- Requirement -
Can you return every one of the following lines unchanged, character for character?
______
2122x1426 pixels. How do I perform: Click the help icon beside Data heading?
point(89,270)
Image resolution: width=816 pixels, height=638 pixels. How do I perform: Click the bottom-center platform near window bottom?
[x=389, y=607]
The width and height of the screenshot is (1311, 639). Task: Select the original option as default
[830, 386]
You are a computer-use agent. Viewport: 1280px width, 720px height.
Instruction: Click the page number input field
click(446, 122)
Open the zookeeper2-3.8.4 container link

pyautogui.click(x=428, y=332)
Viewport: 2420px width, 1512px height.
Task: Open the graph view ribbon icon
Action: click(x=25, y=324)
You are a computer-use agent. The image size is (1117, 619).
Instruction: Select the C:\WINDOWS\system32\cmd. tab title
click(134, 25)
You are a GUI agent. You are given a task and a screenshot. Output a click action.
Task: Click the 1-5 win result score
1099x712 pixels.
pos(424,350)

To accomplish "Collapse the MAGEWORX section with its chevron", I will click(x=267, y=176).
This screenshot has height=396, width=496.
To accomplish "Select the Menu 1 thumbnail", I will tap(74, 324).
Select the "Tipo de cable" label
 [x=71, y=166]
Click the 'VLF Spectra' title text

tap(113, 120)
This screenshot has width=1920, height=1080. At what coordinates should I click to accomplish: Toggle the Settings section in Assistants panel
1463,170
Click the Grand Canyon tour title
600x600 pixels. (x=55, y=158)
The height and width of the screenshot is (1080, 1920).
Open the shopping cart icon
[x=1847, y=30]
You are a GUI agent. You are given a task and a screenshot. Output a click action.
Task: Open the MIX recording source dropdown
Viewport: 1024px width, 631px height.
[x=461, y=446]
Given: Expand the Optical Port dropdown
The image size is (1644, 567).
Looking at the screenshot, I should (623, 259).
______
- Reply -
2122x1426 pixels. How do I perform: Click the help icon beside Data heading?
point(89,270)
Image resolution: width=816 pixels, height=638 pixels. How do I perform: Click the bottom-center platform near window bottom?
[x=389, y=607]
The width and height of the screenshot is (1311, 639). Task: Select the original option as default
[830, 386]
You are a computer-use agent. Viewport: 1280px width, 720px height.
Instruction: Click the page number input field
click(446, 122)
Open the zookeeper2-3.8.4 container link

pyautogui.click(x=428, y=332)
Viewport: 2420px width, 1512px height.
Task: Open the graph view ribbon icon
Action: click(x=25, y=324)
You are a computer-use agent. The image size is (1117, 619).
Instruction: Select the C:\WINDOWS\system32\cmd. tab title
click(134, 25)
You are a GUI agent. You are given a task and a screenshot. Output a click action.
Task: Click the 1-5 win result score
1099x712 pixels.
pos(424,350)

To accomplish "Collapse the MAGEWORX section with its chevron", I will click(x=267, y=176).
This screenshot has height=396, width=496.
To accomplish "Select the Menu 1 thumbnail", I will tap(74, 324).
Select the "Tipo de cable" label
 [x=71, y=166]
Click the 'VLF Spectra' title text

tap(113, 120)
This screenshot has width=1920, height=1080. At what coordinates should I click to accomplish: Toggle the Settings section in Assistants panel
1463,170
Click the Grand Canyon tour title
600x600 pixels. (x=55, y=158)
The height and width of the screenshot is (1080, 1920).
Open the shopping cart icon
[x=1847, y=30]
You are a GUI agent. You are given a task and a screenshot. Output a click action.
Task: Open the MIX recording source dropdown
Viewport: 1024px width, 631px height.
[x=461, y=446]
Given: Expand the Optical Port dropdown
The image size is (1644, 567).
Looking at the screenshot, I should (623, 259).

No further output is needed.